How would a zero emissions car be paying more in fuel?
And, where's the downside? The current system is geared as a punitive system so higher polluting cars pay more tax, allegedly to encourage people to buy economical cars for the environment (definitely not to raise money for government coffers). Shifting it to fuel if anything magnifies this. For example, with 15p/litre tax:
Fred drives 8,000 miles a year in his 1.6 Ford Focus at 40mpg and pollutes the environment with 908L petrol burnt. He pays
£145 VED and would pay £121.07 in extra fuel duty if VED were put on fuel.
Steve drives 1,000 miles a year in his Porsche 911 Turbo 3.8L at 20mpg and pollutes the environment with 227L petrol burnt. He pays
£485 VED and would pay £30.27 in extra fuel duty if VED were put on fuel.
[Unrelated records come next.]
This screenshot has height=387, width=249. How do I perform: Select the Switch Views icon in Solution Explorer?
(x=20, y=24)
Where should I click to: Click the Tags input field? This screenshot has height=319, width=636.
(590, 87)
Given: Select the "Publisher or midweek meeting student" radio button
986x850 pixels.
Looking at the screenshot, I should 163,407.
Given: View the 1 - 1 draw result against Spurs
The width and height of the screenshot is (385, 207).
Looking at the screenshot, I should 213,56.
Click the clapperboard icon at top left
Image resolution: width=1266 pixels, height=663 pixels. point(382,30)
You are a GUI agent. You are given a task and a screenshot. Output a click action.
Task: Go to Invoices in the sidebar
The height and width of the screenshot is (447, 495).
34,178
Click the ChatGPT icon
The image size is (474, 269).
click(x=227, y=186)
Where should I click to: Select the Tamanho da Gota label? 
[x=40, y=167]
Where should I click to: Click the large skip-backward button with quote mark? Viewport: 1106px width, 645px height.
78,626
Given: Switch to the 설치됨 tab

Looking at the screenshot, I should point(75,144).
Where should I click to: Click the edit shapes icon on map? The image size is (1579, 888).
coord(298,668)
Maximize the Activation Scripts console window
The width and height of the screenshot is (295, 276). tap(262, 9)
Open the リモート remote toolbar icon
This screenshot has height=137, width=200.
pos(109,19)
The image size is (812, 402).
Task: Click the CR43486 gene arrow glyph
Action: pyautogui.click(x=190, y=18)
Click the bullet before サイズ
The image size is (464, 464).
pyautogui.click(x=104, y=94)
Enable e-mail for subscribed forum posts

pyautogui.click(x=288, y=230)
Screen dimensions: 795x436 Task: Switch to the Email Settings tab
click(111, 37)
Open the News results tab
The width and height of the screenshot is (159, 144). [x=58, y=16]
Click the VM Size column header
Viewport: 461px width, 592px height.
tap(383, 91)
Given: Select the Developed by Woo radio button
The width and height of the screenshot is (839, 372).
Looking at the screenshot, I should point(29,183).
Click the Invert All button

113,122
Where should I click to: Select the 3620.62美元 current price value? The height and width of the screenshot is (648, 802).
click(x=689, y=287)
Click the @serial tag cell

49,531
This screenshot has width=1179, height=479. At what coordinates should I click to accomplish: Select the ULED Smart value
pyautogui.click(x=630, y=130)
Andy drives 25,000 miles a year in his BMW 320d at 60mpg and pollutes the environment with a whopping 1891.67L diesel burnt. He pays
£20 VED and would pay £265.56 in extra fuel duty if VED were put on fuel.
These are the simple matters with only one car. Putting the VED on fuel still encourages people to buy more efficient cars because if Andy drove his 25,000 miles a year in that Porsche 911 Turbo he would be using 5675L fuel instead of <2000 which would have a huge impact on his wallet. With VED on fuel, however, he pays more than the other two drivers despite having a more economical car, simply because his car emits the most emissions due to being used more.
Then we get to Frank.
Frank has a 1.6L Focus and also a Porsche 911 Turbo. He drives 10,000 miles a year. He can only drive one car at a time. However, he has to pay VED on both cars totalling
£630 VED. If VED were put on fuel, he could travel those 10,000 miles for an extra £302.67 in the Porsche, or an extra £151.33 in the Focus.
I've just picked a number out of thin air for fuel duty but the government knows how many litres of fuel are sold in the UK and how much VED is currently paid so it can't be hard to work out the right amount of tax to add per litre.
All this does is illustrate how unfair the current VED system is, penalising drivers in cars like the 1.6 Focus who pay
7 times the amount of road tax as many company rep-mobiles despite, in this particular example, emitting half as much CO2 (ignoring all the other greenhouse gases because obviously they don't count

) as the 320D.
And those people with more than one car simply have their VED doubled despite essentially halving their total mileage on each car.
Yes, a low emissions car would pay more in tax than they do through the VED system, if they use a large number of litres of fuel per year.. surely that is what counts? Pay for what you use, not what you
might use?
The VED system could work relatively well if everyone did exactly the same mileage. People don't.